## Request 1
Copy out the records below from the line with "You are a computer-use" through the end of the records, keeping both ends and every line between exactly as they appear. Leave the pictures out of your copy.

***

Page MenuHomePhabricator

Decommission ms-fe100[1-4]
Closed, ResolvedPublic

Description

  • - all system services confirmed offline from production use
  • - set all icinga checks to maint mode/disabled while reclaim/decommission takes place.
  • - remove system from all lvs/pybal active configuration
  • - any service group puppet/heira/dsh config removed
  • - remove site.pp (replace with role::spare if system isn't shut down immediately during this process.)

START NON-INTERRUPPTABLE STEPS

  • - disable puppet on host
  • - remove all remaining puppet references (include role::spare)
  • - power down host
  • - disable switch port
  • - switch port assignment noted on this task (for later removal)
  • - remove production dns entries
  • - puppet node clean, puppet node deactivate, salt key removed

END NON-INTERRUPPTABLE STEPS

  • - system disks wiped (by onsite)
  • - IF DECOM: system unracked and decommissioned (by onsite), update racktables with result
  • - IF DECOM: switch port configration removed from switch once system is unracked.
  • - IF DECOM: mgmt dns entries removed.
  • - IF RECLAIM: system added back to spares tracking (by onsite)

Event Timeline

Dzahn triaged this task as Medium priority.Mar 28 2017, 12:23 AM

Change 345075 had a related patch set uploaded (by Dzahn):
[operations/puppet@production] decom ms-fe100[1-4], remove from DHCP and puppet

https://gerrit.wikimedia.org/r/345075

Change 345076 had a related patch set uploaded (by Dzahn):
[operations/dns@master] remove production IPs for ms-fe100[1-4]

https://gerrit.wikimedia.org/r/345076

Change 345075 merged by Dzahn:
[operations/puppet@production] decom ms-fe100[1-4], remove from DHCP and puppet

https://gerrit.wikimedia.org/r/345075

Mentioned in SAL (#wikimedia-operations) [2017-03-28T20:06:56Z] <mutante> ms-fe100[1-4] - disable/stop puppet, stop salt minion, decom (T160986)

***

## Request 2
Answer these questions about the decommission task above:
(a) What priority was the task triaged as?
(b) What does Change 345076 remove?
(c) Who wipes the system disks?

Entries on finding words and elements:

***

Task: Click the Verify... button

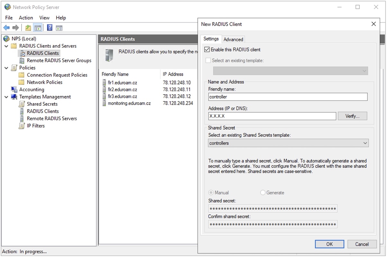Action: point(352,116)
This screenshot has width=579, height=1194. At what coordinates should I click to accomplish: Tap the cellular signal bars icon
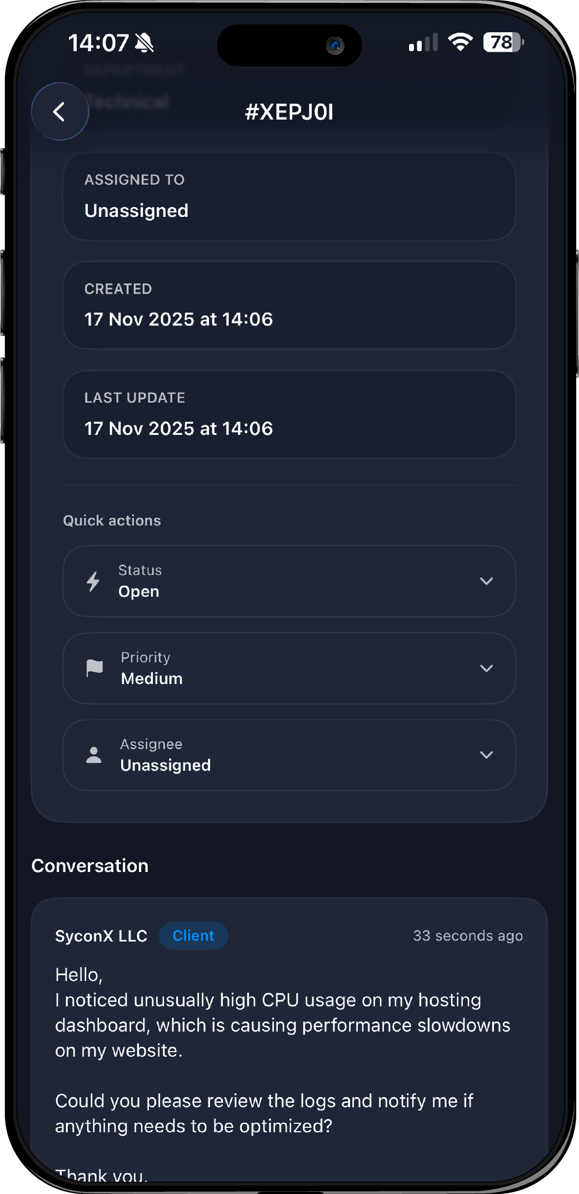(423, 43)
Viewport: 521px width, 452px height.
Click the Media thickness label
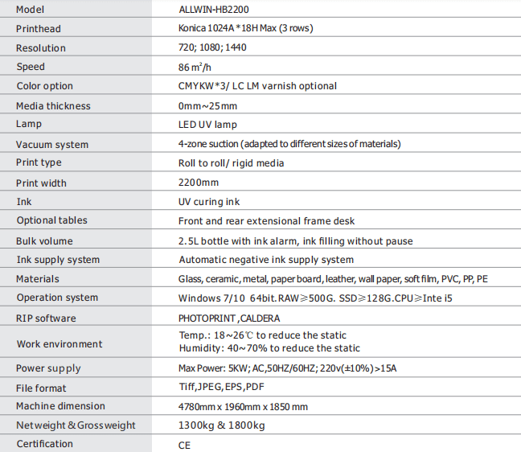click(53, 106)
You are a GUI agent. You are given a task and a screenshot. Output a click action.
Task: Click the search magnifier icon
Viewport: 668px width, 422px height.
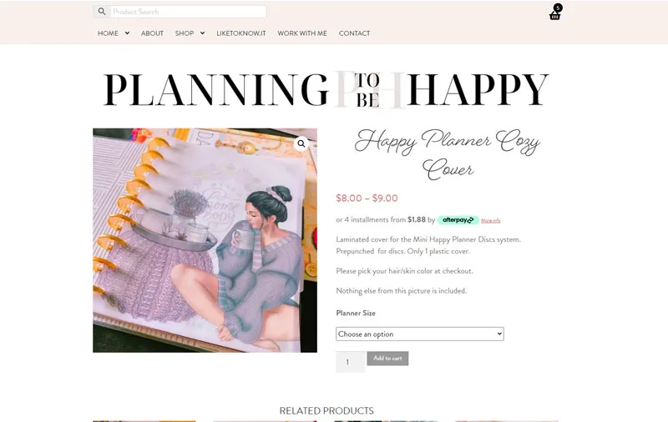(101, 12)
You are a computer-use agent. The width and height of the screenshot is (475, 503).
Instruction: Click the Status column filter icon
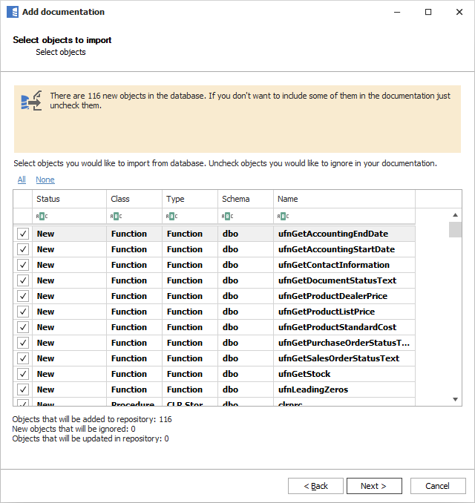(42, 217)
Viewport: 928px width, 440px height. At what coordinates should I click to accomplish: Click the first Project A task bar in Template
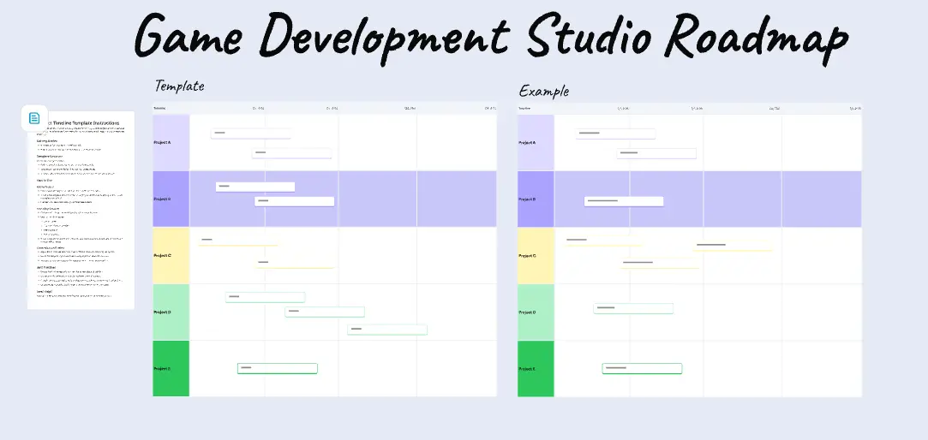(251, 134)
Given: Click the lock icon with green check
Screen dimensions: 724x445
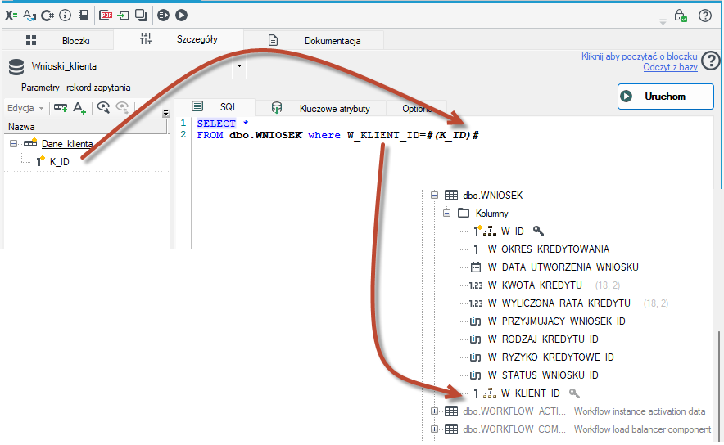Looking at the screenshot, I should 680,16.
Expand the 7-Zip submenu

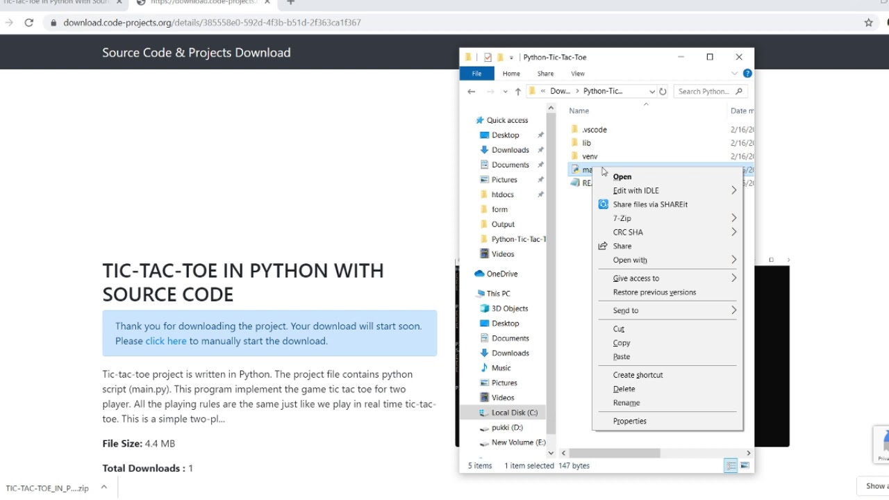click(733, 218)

***

## Full response 1
You are a computer-use agent. The width and height of the screenshot is (475, 503).
Instruction: Click the Status column filter icon
(42, 217)
Viewport: 928px width, 440px height. At what coordinates should I click to accomplish: Click the first Project A task bar in Template
(251, 134)
Given: Click the lock icon with green check
Screen dimensions: 724x445
Looking at the screenshot, I should 680,16.
Expand the 7-Zip submenu

click(733, 218)

## Full response 2
(a) Medium priority.
(b) The production IPs for ms-fe100[1-4].
(c) Onsite.